Can lawyers, who have tended to shy away from technological innovation really harness big data to predict case outcomes and legal costs?   We know that big data can be exploited to predict the outbreak of diseases, but can it be used to predict the outcome of a litigation case?  In an interesting article by Mike Wheatley on Silicone Angle it appears that databases of legal history are being built up and algorithms are being developed to help predict case outcomes.  Apparently, companies are also developing mobile apps that predict the average legal cost of different types of cases in the US.

As we enter a new era of cost management in the UK and the need to stick to case budgets becomes more important, we will need all the help we can get to estimate costs and guess what impact variables like the number of witnesses or extent of disclosure might have, not only on costs, but also on the outcome of a case.  Of course the data that needs to be collected, analysed and correlated to make sensible predictions includes not just the key features and facts of the case itself but also the results recorded in subsequent court decisions.   When it comes to costs, law firms and e-disclosure providers are all holding a lot of valuable billing data that could be analysed to assist with cost estimating.   This might all be feasible but has not yet been done.

On the edisclosure front, data analytics has been used for some time.  We have had email analytic tools that can be used to visualize who has been communicating with whom, when and about what.  Similarly, Technology Assisted Review (TAR) (also known as Computer Assisted Review or Predictive Coding)  analyses decisions made by humans on a sub-set of documents, and then look for similar patterns in a much larger document universe to predict which documents are relevant to a case and top priority.    At this stage most of us know about TAR and some are testing the water. Here are some tips on analytics from the sports scene:

Sports analytics and the CIO: Five lessons from the sports data craze

Collect the right data to start with, both qualitatively and quantitatively.  In edisclosure this means targeting the right sources of data and is an area where experts can help.  Is it better to present a raw unfiltered set of data (to teach the system in a balanced way) or a set of results based on a carefully crafted search, or is that somewhat prejudicial. Until there are better statistics and more guidelines from real cases, the ultimate decision is likely to be a strategic one.

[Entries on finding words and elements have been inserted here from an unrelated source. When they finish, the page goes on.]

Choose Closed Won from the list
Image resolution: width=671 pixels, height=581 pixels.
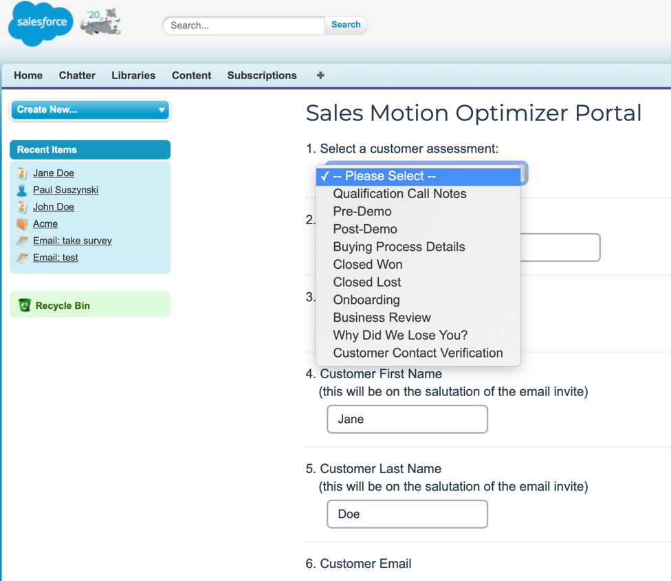[368, 265]
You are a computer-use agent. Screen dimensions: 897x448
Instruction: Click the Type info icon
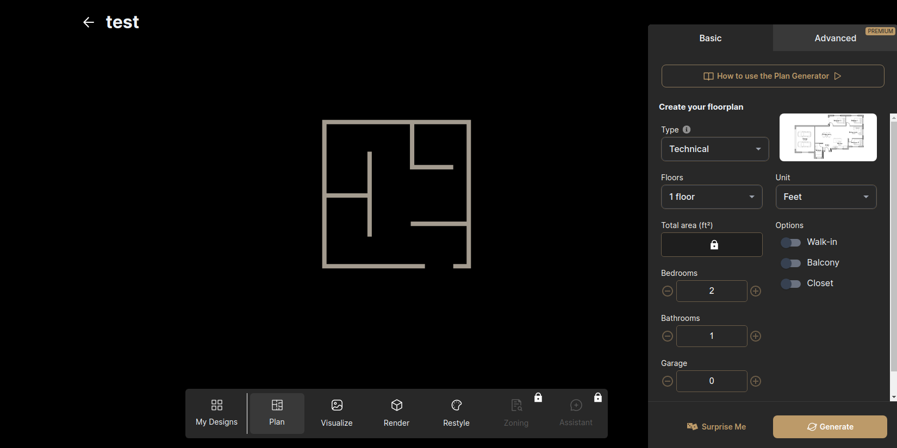point(687,130)
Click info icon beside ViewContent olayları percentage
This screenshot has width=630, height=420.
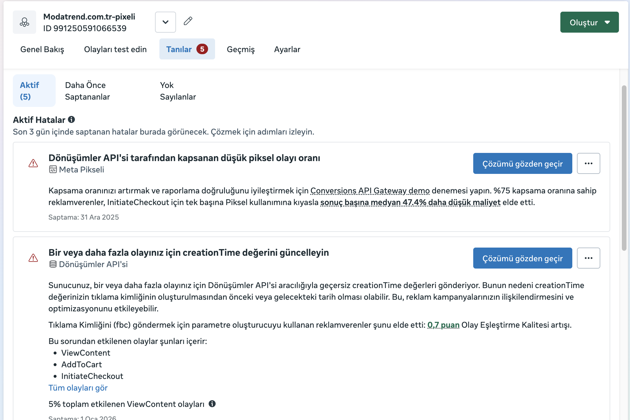pos(212,404)
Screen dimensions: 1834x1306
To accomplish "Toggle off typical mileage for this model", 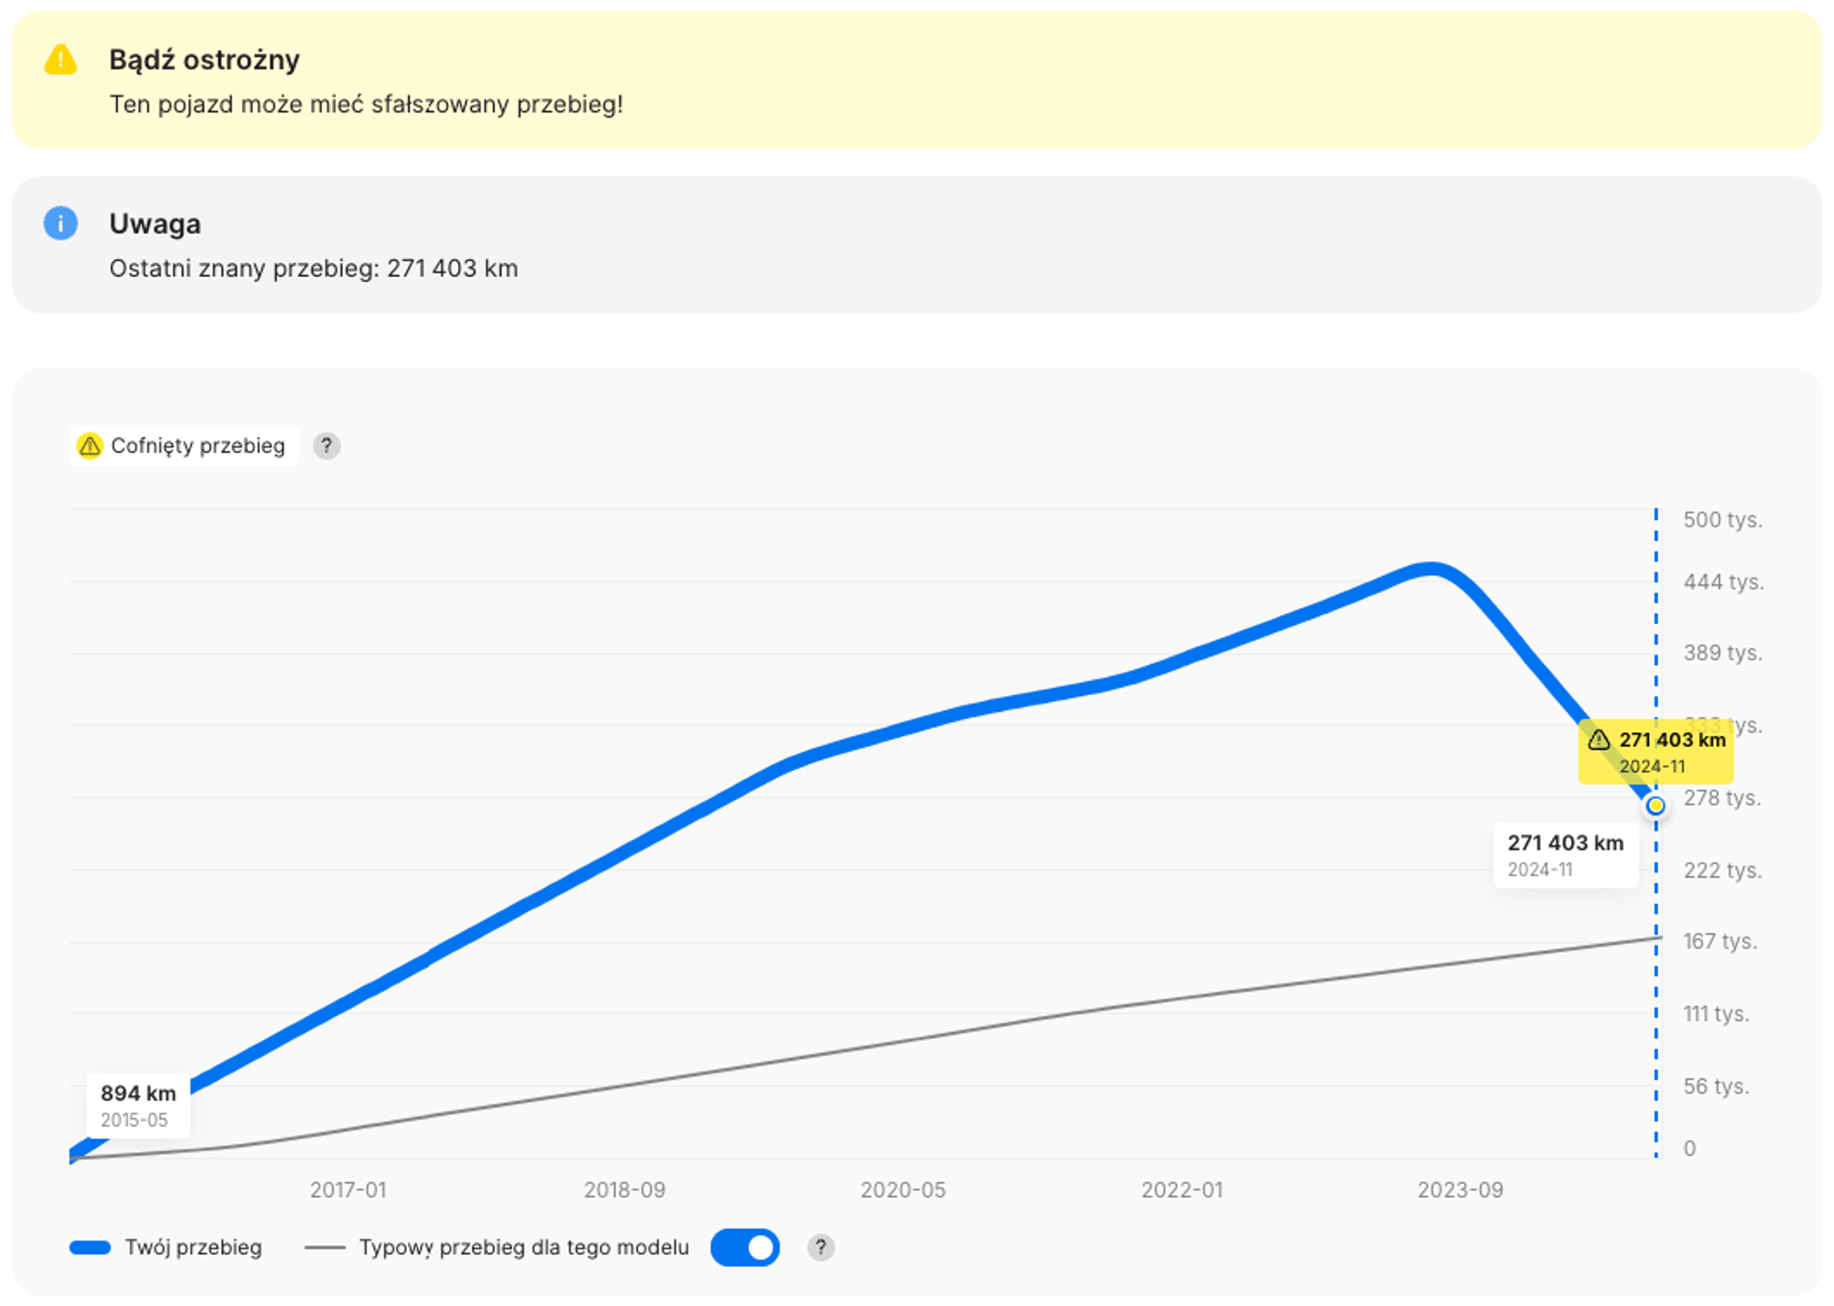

Start with statistically significant data.  This refers to the selection of your seed set of documents that will be reviewed by humans and used to train the prediction software.   You cannot expect the software to achieve peak performance on 1,000 documents.

Remember that the ability to contextualise data is important.  There are incalculable factors that come into play with prediction and this is where human quality control is vital.

Perhaps, as we use these predictive tools more in legal cases and share our practical experiences and results, their use will become widespread and a status symbol just like Nike + is.